The company’s annual profit dropped 23 per cent in 2013/14, and chief executive Andrew Wood says the resources and energy markets in which it operates would continue to present challenges in the short term.

But he did not provide shareholders at the company’s annual general meeting with specific earnings guidance for the current year.

“We expect the earnings for financial year 2015 to show a similar profile to financial year 2014, that is, biased to the second half,” he told the meeting.

The company’s key oil and gas customers were focussed on cutting spending and completing current projects, Mr Wood said.

WorleyParsons’ hydrocarbons business, including oil and gas, generates more than than 70 per cent of its revenue.

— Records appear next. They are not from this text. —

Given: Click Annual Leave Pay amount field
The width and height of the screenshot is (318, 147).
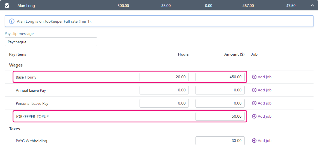Looking at the screenshot, I should 220,90.
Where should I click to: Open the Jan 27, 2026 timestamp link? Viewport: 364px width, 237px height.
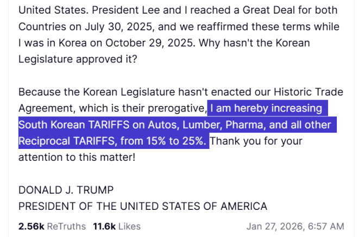(294, 226)
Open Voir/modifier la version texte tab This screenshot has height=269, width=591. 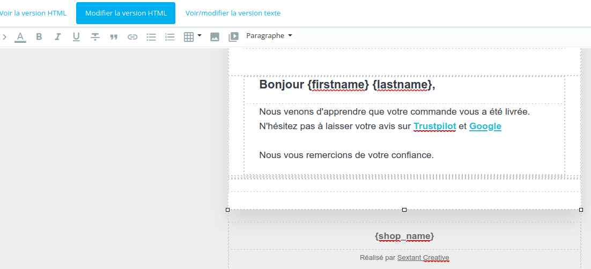coord(233,13)
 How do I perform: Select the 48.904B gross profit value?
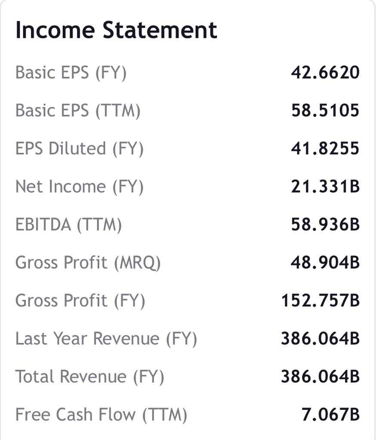point(325,263)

“Therefore we believe that capex spend in financial year 2015 will be relatively flat particularly for the international oil companies,” Mr Wood said.

“It is too soon to call what impact the recent decline in oil prices will have on our customers’ capex intentions, but we know they generally take a longer term view on their investments.”

Mr Wood did say he expected increased spending on oil and gas in some regions this year, including North America – due to shale developments and increasing LNG exports.

A restructure and cost cutting measures, including the axing of 1,700 WorleyParsons jobs in the last year, was made in response to depressed demand, and the company’s share price has tumbled 40 per cent in the past 12 months amid several profit warnings.

But analysts have also been upgrading their earnings forecasts for the group.

“We have taken, and continue to take, decisive action to improve margins and ensure the business is responding to market conditions and our customers needs,” Mr Wood said.

Mr Wood was optimistic about the company’s new advisory business Advisian – from which it wants to generate one third of overall earnings within a decade.

“We see a gap in the market for a business that applies strategic and business thinking … with the extraordinarily broad and deep technical and delivery capabilities that reside within the company,” he said.